ASSIGNED TASK. From the line with "Toggle bold formatting" to the final line of the records, every line is to be duplicated exactly, both of those lines included.

(Saved data entries)
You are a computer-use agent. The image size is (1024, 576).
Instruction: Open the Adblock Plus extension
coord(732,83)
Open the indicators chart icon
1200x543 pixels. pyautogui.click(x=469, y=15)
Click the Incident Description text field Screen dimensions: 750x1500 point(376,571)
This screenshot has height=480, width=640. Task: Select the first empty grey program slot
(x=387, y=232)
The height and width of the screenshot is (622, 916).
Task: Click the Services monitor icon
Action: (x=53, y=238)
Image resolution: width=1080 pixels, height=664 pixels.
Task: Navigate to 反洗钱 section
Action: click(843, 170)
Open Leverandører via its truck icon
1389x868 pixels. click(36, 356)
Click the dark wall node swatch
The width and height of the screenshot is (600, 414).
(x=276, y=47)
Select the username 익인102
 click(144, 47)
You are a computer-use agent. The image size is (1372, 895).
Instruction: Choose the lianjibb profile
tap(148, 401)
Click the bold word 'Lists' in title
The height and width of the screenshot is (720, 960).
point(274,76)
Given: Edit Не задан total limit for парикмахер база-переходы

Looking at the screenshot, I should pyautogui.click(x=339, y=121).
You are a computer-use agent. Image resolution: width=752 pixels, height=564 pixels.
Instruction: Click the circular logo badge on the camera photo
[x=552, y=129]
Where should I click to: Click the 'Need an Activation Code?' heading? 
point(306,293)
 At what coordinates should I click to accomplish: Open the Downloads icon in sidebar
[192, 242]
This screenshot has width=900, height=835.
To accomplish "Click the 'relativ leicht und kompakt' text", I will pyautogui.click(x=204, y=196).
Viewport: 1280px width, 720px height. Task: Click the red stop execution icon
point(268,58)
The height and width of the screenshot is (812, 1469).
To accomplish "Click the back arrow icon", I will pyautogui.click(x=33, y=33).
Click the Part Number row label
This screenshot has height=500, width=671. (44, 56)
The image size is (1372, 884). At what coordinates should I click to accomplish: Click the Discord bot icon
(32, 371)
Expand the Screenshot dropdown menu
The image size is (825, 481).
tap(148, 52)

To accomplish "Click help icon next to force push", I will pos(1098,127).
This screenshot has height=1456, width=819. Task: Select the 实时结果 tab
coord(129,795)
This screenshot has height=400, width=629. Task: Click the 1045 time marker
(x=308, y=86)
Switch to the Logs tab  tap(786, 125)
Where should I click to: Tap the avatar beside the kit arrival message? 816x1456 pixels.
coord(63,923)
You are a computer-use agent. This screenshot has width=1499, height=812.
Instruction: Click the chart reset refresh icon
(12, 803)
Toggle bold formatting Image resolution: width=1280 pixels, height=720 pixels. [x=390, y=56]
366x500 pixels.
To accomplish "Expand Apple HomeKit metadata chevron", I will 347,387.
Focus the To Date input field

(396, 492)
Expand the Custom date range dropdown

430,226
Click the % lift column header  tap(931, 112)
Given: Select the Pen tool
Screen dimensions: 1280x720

RESULT OF THE TASK.
Toggle bold formatting Image resolution: width=1280 pixels, height=720 pixels. [x=390, y=56]
366x500 pixels.
To accomplish "Expand Apple HomeKit metadata chevron", I will 347,387.
Focus the To Date input field

(396, 492)
Expand the Custom date range dropdown

430,226
Click the % lift column header  tap(931, 112)
Given: Select the Pen tool
Screen dimensions: 1280x720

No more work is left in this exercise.